What happened

Shares of Nkarta (NKTX -6.48%) were down more than 34% as of 12:30 p.m. on Tuesday after the clinical-stage biotech announced disappointing trial results for an acute myeloid leukemia (AML) therapy.

So what

Nkarta focuses on engineering allogeneic, off-the-shelf natural killer (NK) cell therapies to treat cancer, as a way to improve the body's immune response to cancer cells.

On Tuesday, the company announced early-stage results for AML therapy NKX101. The company said that among the six patients with relapsed/refractory AML, four achieved a complete response, including just two with complete responses with measurable residual disease negativity. The low response isn't a surprise since that frequently has been a problem for AML therapies.

There was another concern coming out of the study. While the company said the therapy was generally well tolerated, there were cases where some limited CAR-T-like toxicities were observed.
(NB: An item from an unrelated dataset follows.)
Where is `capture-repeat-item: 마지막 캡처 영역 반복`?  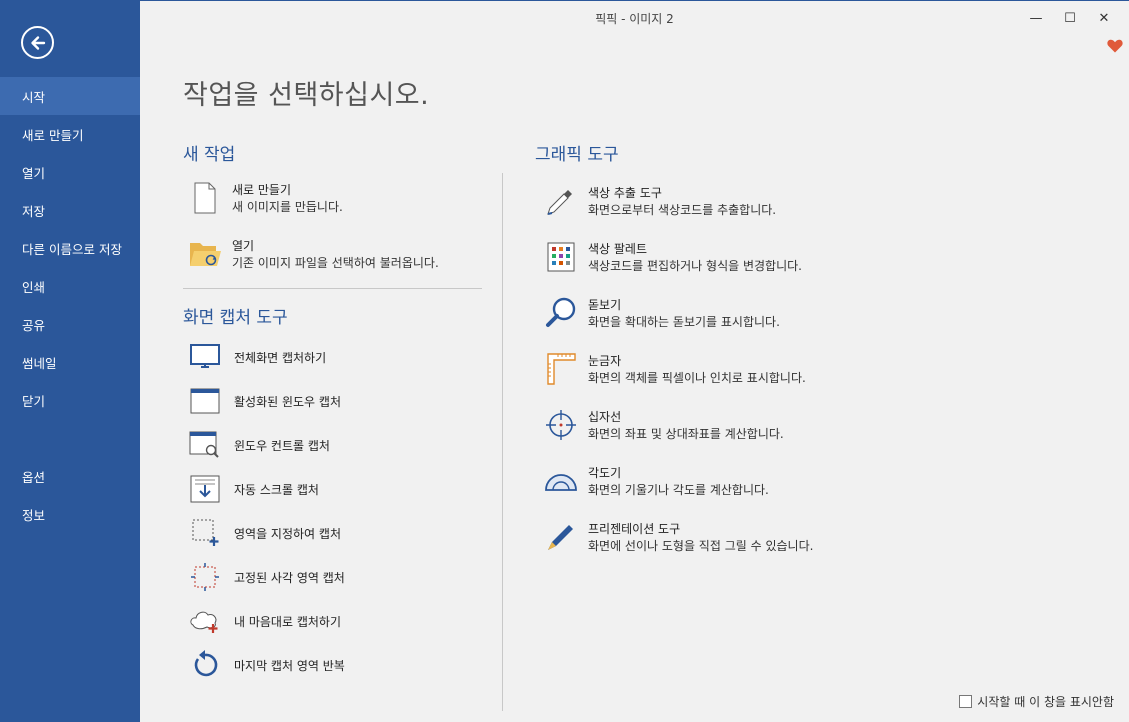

That may be a greater concern since CD33, the cancer protein that is the target in AML therapies, is also found in healthy cells.

Now what

Investors could have more reason to be concerned. On June 22, six executives sold a total of 4,033 shares of Nkarta, including CEO Paul Hastings, who sold 1,704. While company insiders often sell stock for various reasons, the timing of the sales, combined with the recent trial results, isn't ideal.

In the first quarter, the company said it had $332.1 million in cash, enough to fund operations into 2025. Fortunately, it has other possibilities in its pipeline. NKX101 is also being studied to treat liver cancer, and NKX019 is in early trials to treat B-cell malignancies, including relapsed/refractory non-Hodgkin lymphoma. The company also has two pre-clinical programs that it is partnering on with CRISPR Therapeutics.